──────── Data for the task

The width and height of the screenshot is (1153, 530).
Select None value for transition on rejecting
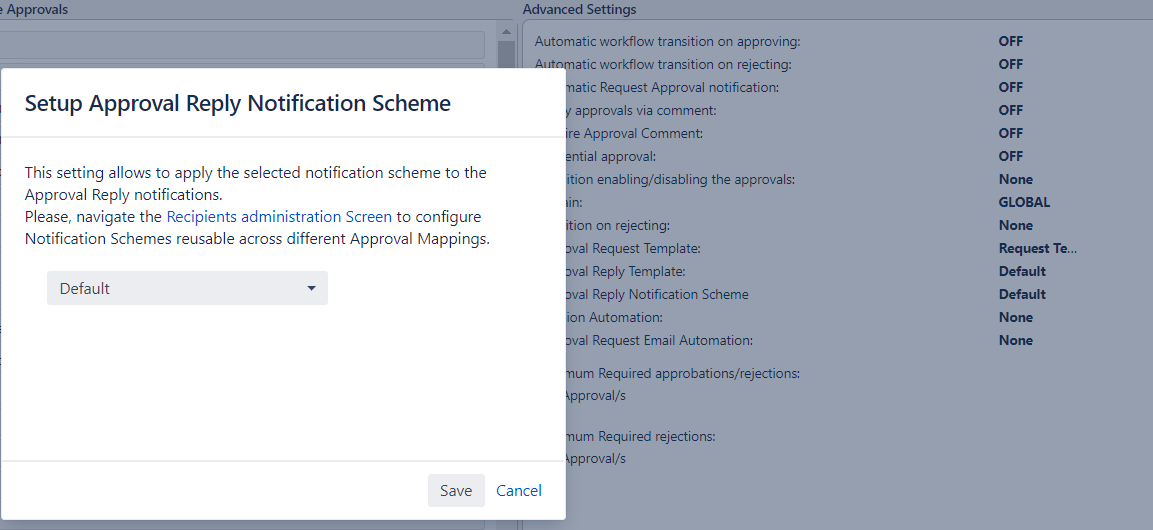point(1015,225)

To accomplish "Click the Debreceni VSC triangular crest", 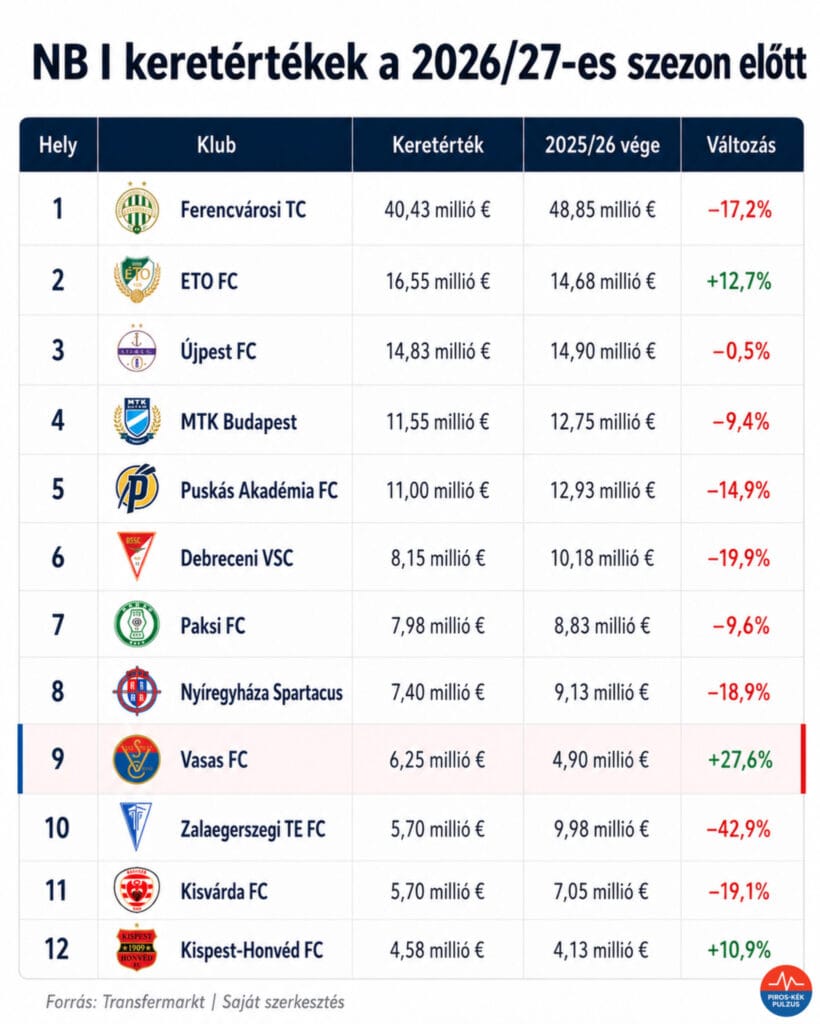I will click(136, 556).
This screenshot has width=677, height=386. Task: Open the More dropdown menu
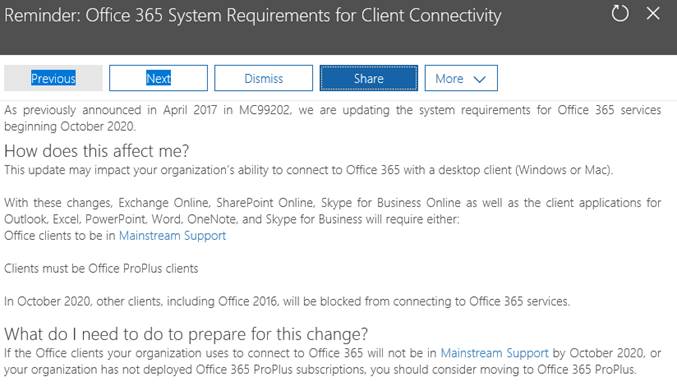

────────────────

Assignment> Copy every line of the data that holds the string "height".

Response box>
The width and height of the screenshot is (1153, 530).
This screenshot has width=677, height=386. Task: Open the More dropdown menu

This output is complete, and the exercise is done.